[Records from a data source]
──────

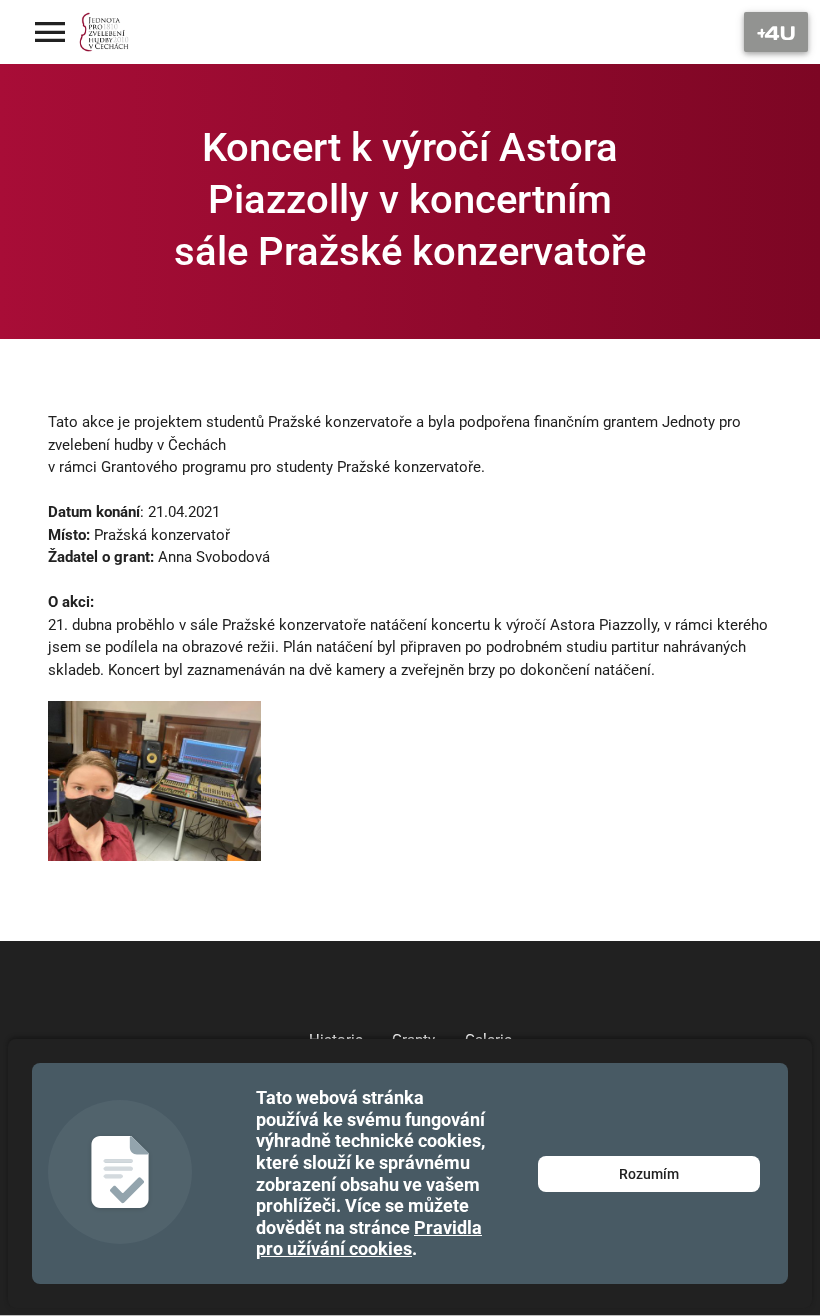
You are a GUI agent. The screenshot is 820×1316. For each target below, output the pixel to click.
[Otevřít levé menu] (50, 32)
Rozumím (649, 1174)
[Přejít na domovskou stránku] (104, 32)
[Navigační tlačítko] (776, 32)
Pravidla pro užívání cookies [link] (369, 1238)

──────

**EXERCISE DETAILS**: The response should be an exact copy of the lines from the one with "[Otevřít levé menu] (50, 32)" through the end of the data, with no other text.

**TASK RESULT**:
[Otevřít levé menu] (50, 32)
Rozumím (649, 1174)
[Přejít na domovskou stránku] (104, 32)
[Navigační tlačítko] (776, 32)
Pravidla pro užívání cookies [link] (369, 1238)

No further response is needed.